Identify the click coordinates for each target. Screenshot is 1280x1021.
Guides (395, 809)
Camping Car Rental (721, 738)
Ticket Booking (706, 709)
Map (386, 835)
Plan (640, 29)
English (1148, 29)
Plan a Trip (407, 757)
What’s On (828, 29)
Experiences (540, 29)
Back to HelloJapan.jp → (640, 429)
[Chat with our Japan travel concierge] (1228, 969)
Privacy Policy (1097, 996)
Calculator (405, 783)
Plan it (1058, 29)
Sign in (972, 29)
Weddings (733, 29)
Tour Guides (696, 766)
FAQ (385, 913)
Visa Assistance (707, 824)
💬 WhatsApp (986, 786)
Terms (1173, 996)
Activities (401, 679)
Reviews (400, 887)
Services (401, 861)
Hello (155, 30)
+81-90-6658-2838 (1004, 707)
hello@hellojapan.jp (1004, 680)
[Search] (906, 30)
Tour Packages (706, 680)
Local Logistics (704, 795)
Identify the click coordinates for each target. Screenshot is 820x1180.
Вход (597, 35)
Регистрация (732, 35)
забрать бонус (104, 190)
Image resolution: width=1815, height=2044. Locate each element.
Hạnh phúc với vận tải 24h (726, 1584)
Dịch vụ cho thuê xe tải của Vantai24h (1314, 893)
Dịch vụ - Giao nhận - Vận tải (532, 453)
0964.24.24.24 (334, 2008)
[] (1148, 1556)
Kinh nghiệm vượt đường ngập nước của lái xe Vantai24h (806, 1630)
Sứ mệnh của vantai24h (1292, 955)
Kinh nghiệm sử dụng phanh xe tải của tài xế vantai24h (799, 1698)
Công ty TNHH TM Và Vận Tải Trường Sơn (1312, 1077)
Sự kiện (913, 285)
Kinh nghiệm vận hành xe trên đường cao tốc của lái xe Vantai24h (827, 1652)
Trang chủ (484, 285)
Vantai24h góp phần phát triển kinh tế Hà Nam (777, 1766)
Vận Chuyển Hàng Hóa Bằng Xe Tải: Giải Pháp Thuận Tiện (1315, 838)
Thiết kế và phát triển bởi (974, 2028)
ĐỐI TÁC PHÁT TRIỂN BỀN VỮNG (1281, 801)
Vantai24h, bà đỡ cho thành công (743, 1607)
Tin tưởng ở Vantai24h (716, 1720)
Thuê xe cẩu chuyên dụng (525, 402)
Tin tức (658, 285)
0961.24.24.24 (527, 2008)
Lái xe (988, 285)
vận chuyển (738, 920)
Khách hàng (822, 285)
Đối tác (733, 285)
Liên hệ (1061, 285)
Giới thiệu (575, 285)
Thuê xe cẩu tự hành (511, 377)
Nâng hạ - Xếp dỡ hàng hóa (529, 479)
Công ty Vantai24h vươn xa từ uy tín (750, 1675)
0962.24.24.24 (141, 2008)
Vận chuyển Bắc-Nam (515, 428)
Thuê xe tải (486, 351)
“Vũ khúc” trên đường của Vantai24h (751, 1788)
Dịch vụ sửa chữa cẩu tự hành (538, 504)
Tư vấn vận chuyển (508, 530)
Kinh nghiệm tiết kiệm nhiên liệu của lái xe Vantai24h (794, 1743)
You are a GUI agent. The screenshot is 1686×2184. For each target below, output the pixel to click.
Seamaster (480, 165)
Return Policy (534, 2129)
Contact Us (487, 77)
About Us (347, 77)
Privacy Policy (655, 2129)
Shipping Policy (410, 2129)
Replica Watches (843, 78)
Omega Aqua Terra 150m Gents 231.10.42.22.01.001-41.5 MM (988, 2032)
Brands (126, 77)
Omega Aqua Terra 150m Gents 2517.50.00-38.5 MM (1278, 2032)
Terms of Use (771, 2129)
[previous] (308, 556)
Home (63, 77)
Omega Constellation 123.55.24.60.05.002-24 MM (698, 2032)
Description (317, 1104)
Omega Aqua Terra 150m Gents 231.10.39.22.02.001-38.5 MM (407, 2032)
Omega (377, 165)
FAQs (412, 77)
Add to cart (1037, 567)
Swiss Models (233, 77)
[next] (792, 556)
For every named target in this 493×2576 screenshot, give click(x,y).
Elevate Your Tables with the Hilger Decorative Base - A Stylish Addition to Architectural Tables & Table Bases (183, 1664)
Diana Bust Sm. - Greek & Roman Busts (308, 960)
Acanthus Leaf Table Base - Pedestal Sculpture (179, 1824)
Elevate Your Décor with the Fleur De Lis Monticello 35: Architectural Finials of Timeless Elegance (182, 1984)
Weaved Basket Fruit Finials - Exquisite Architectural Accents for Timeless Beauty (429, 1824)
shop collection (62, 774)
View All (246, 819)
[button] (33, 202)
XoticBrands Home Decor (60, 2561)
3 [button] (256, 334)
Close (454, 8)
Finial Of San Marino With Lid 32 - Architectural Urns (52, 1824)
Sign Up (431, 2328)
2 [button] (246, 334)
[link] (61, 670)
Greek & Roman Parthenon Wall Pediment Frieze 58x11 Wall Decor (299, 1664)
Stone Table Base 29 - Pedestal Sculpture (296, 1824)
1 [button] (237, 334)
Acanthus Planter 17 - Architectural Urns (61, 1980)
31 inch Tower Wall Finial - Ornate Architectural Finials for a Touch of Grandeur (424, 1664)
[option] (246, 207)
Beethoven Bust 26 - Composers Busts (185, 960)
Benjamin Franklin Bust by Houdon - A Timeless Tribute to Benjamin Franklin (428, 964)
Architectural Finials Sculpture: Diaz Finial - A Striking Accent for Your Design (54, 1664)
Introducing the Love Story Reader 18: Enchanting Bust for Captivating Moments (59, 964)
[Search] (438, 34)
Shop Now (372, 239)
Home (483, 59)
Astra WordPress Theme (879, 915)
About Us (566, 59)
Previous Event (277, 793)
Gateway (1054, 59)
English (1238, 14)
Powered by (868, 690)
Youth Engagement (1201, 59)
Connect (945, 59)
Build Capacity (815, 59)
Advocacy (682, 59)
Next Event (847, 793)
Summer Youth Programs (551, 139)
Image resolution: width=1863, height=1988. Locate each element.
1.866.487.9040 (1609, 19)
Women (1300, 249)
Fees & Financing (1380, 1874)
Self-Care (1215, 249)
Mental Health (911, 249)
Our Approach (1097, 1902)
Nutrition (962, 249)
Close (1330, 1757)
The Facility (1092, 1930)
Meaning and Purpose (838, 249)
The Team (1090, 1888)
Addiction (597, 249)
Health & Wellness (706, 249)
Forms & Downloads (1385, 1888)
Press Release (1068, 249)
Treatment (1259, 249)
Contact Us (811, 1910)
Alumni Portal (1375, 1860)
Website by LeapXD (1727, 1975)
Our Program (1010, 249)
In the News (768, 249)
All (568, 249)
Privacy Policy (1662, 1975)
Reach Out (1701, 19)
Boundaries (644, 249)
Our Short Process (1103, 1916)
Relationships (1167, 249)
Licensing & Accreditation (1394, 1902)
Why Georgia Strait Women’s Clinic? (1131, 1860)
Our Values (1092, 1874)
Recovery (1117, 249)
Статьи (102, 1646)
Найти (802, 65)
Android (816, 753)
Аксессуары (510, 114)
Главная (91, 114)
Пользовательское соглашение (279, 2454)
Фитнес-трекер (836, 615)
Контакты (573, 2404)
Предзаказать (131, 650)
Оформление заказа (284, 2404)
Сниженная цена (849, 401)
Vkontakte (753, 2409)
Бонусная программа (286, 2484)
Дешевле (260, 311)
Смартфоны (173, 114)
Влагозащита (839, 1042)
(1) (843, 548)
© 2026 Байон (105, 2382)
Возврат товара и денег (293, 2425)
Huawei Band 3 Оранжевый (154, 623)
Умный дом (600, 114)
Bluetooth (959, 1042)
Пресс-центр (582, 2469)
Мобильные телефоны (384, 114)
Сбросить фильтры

• • • • • • •

**What this task involves**
Retype only this portion of the data above: the line containing "Services (401, 861)", the line containing "Shipping Policy (410, 2129)", and all lines between them, exactly.

**Answer section**
Services (401, 861)
Hello (155, 30)
+81-90-6658-2838 (1004, 707)
hello@hellojapan.jp (1004, 680)
[Search] (906, 30)
Tour Packages (706, 680)
Local Logistics (704, 795)
Identify the click coordinates for each target. Screenshot is 820x1180.
Вход (597, 35)
Регистрация (732, 35)
забрать бонус (104, 190)
Image resolution: width=1815, height=2044. Locate each element.
Hạnh phúc với vận tải 24h (726, 1584)
Dịch vụ cho thuê xe tải của Vantai24h (1314, 893)
Dịch vụ - Giao nhận - Vận tải (532, 453)
0964.24.24.24 (334, 2008)
[] (1148, 1556)
Kinh nghiệm vượt đường ngập nước của lái xe Vantai24h (806, 1630)
Sứ mệnh của vantai24h (1292, 955)
Kinh nghiệm sử dụng phanh xe tải của tài xế vantai24h (799, 1698)
Công ty TNHH TM Và Vận Tải Trường Sơn (1312, 1077)
Sự kiện (913, 285)
Kinh nghiệm vận hành xe trên đường cao tốc của lái xe Vantai24h (827, 1652)
Trang chủ (484, 285)
Vantai24h góp phần phát triển kinh tế Hà Nam (777, 1766)
Vận Chuyển Hàng Hóa Bằng Xe Tải: Giải Pháp Thuận Tiện (1315, 838)
Thiết kế và phát triển bởi (974, 2028)
ĐỐI TÁC PHÁT TRIỂN BỀN VỮNG (1281, 801)
Vantai24h, bà đỡ cho thành công (743, 1607)
Tin tưởng ở Vantai24h (716, 1720)
Thuê xe cẩu chuyên dụng (525, 402)
Tin tức (658, 285)
0961.24.24.24 (527, 2008)
Lái xe (988, 285)
vận chuyển (738, 920)
Khách hàng (822, 285)
Đối tác (733, 285)
Liên hệ (1061, 285)
Giới thiệu (575, 285)
Thuê xe cẩu tự hành (511, 377)
Nâng hạ - Xếp dỡ hàng hóa (529, 479)
Công ty Vantai24h vươn xa từ uy tín (750, 1675)
0962.24.24.24 (141, 2008)
Vận chuyển Bắc-Nam (515, 428)
Thuê xe tải (486, 351)
“Vũ khúc” trên đường của Vantai24h (751, 1788)
Dịch vụ sửa chữa cẩu tự hành (538, 504)
Tư vấn vận chuyển (508, 530)
Kinh nghiệm tiết kiệm nhiên liệu của lái xe Vantai24h (794, 1743)
You are a GUI agent. The screenshot is 1686×2184. For each target below, output the pixel to click.
Seamaster (480, 165)
Return Policy (534, 2129)
Contact Us (487, 77)
About Us (347, 77)
Privacy Policy (655, 2129)
Shipping Policy (410, 2129)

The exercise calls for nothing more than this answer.